Lord Mackay, the Lord Chancellor, said that he would not attempt to appeal the decision and would immediately make new orders restoring the exemption from fees for people on income support, and restoring the right of others of limited means to apply for reductions or remissions.
The orders will replace those parts of rules introduced on 15 January but declared invalid by the court. Anyone who would have been eligible for exemption or remission but for the changes will be eligible for a refund.
Mr Justice Laws said in last week's test case that the effect of the new rules was to "bar absolutely" many people from seeking justice from the courts in a wide-ranging variety of situations.
"The right to a fair trial, which of necessity imports the right of access to the court, is as near to an absolute right as any I can envisage," he said.
The case, brought by an Essex businessman, John Witham, related only to the High Court, but Lord Mackay went further yesterday, bringing county and family-court proceedings within the scope of the order.

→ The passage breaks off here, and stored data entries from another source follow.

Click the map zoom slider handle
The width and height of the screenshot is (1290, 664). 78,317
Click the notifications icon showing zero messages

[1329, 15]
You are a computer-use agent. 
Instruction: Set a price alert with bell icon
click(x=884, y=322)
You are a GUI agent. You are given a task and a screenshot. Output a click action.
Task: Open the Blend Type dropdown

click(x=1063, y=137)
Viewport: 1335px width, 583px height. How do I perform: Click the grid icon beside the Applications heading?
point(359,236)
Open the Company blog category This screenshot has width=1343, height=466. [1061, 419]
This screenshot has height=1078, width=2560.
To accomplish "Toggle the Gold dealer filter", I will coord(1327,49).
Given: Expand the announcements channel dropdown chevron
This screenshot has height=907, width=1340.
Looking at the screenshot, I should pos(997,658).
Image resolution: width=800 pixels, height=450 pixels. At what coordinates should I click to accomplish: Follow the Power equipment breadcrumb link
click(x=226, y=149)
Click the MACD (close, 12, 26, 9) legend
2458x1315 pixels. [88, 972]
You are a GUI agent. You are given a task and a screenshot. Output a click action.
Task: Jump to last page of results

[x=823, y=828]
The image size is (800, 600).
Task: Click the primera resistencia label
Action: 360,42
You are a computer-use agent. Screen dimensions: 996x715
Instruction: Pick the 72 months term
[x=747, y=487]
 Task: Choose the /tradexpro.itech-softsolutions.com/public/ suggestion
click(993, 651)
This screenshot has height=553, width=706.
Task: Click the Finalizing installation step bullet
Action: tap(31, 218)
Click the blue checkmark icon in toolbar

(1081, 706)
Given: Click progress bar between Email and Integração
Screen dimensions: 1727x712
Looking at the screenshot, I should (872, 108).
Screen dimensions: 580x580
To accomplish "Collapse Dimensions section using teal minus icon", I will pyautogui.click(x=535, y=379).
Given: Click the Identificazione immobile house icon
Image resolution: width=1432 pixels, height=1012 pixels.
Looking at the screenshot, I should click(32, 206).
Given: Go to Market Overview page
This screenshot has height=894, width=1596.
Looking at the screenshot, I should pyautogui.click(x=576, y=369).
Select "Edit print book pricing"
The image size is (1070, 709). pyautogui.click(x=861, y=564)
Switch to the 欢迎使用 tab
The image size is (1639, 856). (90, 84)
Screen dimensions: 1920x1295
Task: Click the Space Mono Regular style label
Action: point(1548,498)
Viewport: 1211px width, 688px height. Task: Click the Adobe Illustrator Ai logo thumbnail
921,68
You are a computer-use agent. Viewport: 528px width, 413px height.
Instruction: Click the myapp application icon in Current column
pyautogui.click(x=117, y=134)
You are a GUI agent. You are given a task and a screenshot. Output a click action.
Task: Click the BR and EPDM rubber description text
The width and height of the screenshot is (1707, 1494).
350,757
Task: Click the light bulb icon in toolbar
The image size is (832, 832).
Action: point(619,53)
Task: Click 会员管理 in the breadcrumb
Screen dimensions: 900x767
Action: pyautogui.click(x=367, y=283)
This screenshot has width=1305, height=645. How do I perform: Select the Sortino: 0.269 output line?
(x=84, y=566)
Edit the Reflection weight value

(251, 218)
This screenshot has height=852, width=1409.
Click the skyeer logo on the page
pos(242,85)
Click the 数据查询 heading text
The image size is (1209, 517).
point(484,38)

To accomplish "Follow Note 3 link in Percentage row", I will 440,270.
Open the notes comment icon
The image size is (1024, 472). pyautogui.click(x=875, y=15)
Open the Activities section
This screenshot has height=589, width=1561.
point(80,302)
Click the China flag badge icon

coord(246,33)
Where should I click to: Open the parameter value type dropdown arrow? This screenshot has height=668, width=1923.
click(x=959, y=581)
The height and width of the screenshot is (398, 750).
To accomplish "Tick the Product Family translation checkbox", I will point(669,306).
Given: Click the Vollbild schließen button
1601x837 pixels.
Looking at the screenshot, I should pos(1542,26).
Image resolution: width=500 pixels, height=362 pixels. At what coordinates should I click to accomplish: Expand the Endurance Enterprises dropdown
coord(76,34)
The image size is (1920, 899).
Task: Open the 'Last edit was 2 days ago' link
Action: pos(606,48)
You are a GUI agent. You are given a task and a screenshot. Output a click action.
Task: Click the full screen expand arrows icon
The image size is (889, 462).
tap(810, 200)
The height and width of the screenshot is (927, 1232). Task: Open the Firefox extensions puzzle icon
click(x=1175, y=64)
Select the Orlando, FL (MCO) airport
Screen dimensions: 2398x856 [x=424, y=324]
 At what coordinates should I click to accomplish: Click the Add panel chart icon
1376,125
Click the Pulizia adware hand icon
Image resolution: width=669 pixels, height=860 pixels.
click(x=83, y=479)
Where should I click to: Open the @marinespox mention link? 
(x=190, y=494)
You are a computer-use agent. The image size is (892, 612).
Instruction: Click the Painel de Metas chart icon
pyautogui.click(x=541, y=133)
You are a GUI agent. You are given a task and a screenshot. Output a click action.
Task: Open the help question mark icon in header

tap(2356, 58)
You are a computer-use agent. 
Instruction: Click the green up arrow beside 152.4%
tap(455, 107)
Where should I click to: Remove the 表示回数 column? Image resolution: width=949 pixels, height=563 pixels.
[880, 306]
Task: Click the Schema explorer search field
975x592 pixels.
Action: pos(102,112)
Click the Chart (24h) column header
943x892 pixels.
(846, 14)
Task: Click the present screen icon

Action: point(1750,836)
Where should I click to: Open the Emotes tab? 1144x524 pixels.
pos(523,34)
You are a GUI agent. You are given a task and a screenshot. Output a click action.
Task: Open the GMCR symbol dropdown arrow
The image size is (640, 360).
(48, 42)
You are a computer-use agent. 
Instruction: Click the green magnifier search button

But a spokeswoman said he "remains concerned about the potential injustice where litigants in person, who are exempted or remitted from court fees, bring unjustified actions against defendants who must then pay to defend themselves with no prospect of recovering their costs.
"This judgment implies that this must be a matter for Parliament to regulate and the Lord Chancellor will consider it further in that light."
Nothing in the judgment or the new orders will affect the steep rises in court fees introduced by the rules, which raised the High Court fee from pounds 100 to between pounds 120 and pounds 500 and those in other civil cases from between 50 and 150 per cent.